Rewrite the lines between the one holding "Exfiltration (211, 384)" and the one holding "[Search] (272, 117)", inclusive, keeping each request unchanged and multiplying every answer coordinate by 0.5, rounded to whole numbers with halves rounded up. Return only those lines.

[Data entries]
— begin —

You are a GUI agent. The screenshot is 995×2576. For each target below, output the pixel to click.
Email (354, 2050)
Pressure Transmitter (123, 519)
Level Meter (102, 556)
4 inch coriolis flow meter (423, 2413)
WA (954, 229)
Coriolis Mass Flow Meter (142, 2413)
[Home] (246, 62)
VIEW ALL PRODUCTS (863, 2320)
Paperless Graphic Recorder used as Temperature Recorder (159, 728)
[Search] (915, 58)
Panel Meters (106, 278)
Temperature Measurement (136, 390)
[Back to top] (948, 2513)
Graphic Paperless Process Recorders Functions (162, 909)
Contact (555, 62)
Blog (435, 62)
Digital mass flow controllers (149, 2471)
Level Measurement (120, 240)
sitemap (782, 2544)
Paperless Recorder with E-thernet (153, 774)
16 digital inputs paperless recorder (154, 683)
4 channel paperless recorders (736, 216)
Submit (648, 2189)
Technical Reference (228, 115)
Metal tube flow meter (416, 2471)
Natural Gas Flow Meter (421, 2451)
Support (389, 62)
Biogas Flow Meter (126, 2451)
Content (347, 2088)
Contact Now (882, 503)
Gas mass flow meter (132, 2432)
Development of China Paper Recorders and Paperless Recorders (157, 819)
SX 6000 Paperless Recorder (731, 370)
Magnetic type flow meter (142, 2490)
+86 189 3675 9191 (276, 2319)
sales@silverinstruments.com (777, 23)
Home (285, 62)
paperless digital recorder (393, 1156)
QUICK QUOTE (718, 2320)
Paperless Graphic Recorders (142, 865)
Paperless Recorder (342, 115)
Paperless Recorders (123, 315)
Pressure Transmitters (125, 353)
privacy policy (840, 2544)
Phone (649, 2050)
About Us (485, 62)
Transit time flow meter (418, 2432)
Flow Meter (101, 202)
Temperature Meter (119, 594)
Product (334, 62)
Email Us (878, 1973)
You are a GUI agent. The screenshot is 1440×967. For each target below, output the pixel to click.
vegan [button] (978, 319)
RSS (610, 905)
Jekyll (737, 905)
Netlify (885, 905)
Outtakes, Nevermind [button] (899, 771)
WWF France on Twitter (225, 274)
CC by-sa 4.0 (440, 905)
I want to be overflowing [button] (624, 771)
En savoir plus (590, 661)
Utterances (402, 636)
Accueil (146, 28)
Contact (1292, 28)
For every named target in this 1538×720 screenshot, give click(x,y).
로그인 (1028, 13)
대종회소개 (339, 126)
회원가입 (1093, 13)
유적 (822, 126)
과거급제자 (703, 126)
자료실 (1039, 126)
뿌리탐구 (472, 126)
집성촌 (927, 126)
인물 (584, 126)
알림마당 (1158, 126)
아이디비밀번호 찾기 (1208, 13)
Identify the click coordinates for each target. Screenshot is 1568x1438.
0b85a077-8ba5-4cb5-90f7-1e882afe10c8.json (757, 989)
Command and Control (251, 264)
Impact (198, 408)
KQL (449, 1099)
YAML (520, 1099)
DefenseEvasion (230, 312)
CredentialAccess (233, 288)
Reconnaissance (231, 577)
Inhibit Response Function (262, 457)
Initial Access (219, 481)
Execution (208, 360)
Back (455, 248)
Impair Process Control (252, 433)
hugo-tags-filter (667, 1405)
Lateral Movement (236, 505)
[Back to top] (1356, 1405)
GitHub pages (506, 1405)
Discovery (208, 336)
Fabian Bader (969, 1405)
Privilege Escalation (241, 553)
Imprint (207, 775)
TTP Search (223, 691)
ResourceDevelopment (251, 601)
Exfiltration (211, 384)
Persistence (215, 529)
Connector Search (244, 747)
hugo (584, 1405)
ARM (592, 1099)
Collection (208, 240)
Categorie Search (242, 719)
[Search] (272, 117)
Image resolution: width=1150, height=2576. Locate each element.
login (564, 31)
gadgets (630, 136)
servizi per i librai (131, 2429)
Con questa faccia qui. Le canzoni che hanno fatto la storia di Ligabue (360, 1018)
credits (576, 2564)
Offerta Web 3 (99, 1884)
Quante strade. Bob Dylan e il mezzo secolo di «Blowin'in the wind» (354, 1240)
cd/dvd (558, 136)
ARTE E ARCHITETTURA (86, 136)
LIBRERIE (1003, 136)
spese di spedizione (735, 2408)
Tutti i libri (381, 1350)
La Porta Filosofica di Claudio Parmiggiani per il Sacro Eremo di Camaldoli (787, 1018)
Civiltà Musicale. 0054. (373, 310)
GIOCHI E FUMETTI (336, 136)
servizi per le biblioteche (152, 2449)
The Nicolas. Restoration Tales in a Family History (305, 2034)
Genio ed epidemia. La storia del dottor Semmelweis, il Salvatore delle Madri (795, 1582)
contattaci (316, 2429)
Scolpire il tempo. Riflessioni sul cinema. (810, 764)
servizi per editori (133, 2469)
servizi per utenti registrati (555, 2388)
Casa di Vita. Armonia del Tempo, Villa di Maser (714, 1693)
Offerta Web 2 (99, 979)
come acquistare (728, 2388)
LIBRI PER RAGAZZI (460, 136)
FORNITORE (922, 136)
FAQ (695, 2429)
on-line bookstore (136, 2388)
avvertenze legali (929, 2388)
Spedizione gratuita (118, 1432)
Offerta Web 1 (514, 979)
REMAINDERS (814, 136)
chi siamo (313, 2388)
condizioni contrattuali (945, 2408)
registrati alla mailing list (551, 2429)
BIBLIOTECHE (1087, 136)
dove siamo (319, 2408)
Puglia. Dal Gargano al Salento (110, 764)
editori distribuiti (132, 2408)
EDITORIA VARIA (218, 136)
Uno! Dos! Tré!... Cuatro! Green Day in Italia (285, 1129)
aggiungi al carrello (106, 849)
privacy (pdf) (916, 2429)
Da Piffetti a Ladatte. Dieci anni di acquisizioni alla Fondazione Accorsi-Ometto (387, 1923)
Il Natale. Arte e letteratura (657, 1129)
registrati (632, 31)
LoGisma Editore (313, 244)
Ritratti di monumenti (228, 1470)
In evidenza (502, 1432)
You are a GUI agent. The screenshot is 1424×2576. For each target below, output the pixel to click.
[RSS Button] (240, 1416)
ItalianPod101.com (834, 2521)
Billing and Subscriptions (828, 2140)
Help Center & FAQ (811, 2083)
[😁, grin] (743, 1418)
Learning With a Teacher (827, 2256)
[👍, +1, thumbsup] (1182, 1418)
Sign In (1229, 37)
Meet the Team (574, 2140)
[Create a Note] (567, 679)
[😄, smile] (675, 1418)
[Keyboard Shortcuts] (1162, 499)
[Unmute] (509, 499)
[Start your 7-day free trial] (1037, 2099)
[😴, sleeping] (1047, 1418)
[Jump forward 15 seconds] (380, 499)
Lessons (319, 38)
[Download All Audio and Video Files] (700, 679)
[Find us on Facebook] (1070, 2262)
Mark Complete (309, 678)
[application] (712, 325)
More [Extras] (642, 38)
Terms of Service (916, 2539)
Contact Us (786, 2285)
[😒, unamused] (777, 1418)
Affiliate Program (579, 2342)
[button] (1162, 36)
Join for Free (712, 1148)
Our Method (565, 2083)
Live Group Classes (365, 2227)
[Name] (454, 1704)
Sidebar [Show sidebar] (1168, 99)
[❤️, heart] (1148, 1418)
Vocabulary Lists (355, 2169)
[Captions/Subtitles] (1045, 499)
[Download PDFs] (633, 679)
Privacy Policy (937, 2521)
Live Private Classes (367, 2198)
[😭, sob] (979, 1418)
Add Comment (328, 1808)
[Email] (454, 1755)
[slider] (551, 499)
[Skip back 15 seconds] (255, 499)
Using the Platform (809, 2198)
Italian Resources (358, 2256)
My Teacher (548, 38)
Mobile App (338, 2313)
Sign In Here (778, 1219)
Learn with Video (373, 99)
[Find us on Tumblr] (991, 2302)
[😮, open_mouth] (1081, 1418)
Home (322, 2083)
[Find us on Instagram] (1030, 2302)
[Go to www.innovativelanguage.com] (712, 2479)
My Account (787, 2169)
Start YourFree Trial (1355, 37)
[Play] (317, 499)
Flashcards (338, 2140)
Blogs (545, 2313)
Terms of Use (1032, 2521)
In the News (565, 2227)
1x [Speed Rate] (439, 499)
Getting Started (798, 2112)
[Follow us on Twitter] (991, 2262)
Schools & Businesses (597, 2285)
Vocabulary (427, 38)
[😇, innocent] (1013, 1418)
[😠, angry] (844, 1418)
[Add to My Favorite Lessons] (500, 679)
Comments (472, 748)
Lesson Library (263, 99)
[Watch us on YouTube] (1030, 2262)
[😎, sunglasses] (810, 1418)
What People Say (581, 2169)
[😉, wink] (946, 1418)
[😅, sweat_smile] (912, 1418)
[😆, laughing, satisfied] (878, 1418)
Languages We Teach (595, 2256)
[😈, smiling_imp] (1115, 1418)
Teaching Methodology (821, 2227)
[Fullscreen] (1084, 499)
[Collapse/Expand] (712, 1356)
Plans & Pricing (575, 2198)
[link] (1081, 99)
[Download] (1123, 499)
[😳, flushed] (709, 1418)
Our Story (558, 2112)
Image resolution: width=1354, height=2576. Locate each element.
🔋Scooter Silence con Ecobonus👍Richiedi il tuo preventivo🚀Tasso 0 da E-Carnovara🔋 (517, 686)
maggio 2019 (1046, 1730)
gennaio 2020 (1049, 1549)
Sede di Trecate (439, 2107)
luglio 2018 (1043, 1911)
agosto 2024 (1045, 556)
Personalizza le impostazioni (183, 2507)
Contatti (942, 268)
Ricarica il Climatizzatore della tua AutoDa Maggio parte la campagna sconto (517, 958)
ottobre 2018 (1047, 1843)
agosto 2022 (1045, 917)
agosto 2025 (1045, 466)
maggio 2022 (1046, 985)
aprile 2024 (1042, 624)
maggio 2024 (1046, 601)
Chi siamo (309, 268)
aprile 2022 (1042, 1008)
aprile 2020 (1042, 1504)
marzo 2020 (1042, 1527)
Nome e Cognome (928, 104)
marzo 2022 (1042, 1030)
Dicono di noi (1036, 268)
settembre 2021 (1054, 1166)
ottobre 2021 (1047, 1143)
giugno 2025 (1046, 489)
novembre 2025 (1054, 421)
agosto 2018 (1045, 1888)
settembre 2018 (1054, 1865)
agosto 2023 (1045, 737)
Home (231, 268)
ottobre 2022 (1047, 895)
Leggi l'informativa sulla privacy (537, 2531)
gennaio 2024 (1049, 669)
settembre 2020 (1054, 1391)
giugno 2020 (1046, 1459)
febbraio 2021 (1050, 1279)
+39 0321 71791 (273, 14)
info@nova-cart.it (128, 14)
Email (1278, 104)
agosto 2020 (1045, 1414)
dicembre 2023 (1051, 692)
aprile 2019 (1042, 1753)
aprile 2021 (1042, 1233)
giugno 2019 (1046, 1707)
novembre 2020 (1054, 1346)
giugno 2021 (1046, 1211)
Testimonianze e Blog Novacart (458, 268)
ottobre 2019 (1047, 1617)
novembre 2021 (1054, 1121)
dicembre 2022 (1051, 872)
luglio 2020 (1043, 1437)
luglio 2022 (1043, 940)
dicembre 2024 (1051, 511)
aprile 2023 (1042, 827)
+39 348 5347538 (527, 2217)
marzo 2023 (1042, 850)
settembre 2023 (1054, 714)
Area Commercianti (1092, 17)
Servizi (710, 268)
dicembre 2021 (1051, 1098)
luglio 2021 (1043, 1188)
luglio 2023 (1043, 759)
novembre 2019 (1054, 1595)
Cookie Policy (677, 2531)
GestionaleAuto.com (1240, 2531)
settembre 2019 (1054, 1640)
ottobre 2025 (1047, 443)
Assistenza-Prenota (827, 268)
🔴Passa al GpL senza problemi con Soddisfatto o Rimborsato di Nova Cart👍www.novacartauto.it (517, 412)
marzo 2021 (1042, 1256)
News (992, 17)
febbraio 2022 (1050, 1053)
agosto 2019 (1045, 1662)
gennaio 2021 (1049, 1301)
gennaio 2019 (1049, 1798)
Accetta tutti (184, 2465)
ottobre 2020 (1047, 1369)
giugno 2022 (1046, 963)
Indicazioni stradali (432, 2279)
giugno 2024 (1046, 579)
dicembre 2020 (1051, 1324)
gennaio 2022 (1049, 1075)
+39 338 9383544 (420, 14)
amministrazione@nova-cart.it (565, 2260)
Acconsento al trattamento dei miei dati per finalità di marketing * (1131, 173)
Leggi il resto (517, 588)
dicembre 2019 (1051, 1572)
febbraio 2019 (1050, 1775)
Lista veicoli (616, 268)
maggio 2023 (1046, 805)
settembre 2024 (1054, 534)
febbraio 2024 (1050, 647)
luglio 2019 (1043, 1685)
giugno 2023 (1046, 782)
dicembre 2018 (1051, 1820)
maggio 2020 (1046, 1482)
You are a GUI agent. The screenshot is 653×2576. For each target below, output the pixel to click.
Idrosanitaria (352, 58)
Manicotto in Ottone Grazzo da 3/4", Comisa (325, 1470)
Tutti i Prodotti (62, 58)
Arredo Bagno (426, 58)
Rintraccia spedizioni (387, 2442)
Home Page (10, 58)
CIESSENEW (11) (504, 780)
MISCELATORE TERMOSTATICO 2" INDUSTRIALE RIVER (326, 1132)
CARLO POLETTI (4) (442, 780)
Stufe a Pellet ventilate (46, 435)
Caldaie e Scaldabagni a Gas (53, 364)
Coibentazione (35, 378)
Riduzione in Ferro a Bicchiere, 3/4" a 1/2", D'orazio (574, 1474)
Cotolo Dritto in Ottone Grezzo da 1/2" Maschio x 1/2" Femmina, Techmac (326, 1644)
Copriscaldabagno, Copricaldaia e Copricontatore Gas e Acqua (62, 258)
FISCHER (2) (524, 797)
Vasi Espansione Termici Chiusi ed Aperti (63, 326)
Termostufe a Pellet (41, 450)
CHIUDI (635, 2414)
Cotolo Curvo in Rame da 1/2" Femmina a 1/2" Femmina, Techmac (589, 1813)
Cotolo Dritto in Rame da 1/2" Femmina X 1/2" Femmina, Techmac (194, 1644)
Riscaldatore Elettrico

— end —

> _WORKED ANSWER_
Exfiltration (106, 192)
Persistence (108, 265)
Connector Search (122, 374)
hugo (292, 703)
ARM (296, 550)
Collection (104, 120)
Categorie Search (121, 360)
[Search] (136, 59)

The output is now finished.